● **THE EXERCISE**
Copy each line of the records that contains the string "column".
━━━━━ INPUT MATERIAL ━━━━━
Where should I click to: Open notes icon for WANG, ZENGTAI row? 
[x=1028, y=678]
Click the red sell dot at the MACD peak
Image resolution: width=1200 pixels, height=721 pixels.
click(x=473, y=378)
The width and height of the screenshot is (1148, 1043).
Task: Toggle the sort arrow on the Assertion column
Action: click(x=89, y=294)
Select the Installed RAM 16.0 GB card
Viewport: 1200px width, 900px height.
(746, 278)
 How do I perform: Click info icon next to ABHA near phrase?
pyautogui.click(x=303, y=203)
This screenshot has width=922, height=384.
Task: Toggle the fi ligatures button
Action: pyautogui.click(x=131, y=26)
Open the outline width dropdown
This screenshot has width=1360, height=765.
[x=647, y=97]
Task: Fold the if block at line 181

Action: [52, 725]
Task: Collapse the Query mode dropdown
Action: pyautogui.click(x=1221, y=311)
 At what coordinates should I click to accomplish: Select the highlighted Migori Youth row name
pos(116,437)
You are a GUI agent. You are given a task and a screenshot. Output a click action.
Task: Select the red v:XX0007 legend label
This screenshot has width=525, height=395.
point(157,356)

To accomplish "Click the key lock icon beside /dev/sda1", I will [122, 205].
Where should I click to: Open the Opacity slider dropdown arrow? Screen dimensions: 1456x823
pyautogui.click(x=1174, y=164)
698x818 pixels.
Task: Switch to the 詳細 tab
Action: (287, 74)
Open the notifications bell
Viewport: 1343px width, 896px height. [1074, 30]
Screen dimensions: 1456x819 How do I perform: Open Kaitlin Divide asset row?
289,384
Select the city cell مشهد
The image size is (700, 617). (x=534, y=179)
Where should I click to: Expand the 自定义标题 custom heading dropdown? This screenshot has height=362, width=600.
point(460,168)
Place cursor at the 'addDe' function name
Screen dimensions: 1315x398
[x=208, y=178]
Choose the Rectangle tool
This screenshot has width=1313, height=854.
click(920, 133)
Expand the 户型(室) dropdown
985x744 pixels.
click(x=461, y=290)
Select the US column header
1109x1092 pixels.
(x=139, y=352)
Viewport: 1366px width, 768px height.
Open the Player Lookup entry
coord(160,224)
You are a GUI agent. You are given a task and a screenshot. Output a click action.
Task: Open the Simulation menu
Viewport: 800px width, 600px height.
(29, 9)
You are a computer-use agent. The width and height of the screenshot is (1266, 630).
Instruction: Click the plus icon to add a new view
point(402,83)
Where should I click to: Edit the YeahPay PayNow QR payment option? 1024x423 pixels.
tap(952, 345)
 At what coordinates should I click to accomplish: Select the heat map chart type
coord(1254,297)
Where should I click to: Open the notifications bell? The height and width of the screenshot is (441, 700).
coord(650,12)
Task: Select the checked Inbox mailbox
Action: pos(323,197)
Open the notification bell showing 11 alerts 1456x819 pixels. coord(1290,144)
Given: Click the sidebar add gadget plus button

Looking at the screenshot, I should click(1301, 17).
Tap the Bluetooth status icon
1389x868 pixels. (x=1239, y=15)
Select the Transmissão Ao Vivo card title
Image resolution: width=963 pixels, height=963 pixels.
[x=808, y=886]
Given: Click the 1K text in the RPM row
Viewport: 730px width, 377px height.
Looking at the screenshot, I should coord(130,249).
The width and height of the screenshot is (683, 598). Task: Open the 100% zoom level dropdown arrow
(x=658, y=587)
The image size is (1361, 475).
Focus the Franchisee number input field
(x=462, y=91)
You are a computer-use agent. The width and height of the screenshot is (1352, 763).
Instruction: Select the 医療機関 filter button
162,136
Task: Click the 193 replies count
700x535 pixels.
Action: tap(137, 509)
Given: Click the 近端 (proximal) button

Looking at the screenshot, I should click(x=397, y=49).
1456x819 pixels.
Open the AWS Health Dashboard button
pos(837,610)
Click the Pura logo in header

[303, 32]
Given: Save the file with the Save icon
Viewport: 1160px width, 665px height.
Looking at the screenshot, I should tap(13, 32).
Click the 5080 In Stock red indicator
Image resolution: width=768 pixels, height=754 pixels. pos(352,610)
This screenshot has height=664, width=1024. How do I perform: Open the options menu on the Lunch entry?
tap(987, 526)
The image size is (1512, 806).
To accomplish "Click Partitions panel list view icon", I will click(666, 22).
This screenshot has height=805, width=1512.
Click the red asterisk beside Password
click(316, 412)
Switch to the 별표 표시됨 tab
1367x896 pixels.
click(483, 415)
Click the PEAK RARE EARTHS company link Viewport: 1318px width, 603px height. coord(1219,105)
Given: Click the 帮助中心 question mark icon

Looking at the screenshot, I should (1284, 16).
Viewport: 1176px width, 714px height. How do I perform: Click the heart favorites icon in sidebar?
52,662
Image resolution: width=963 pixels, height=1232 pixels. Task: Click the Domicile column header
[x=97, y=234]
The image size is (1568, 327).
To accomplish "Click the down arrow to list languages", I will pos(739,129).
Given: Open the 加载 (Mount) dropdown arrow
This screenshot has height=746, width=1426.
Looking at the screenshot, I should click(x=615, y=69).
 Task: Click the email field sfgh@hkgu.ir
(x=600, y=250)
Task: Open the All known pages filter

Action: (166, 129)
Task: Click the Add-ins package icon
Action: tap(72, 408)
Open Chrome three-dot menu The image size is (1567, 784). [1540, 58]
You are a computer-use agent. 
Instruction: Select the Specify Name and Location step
━━━━━
● **FULL SOLUTION**
Task: Toggle the sort arrow on the Assertion column
Select the US column header
Image resolution: width=963 pixels, height=1232 pixels. Task: Click the Domicile column header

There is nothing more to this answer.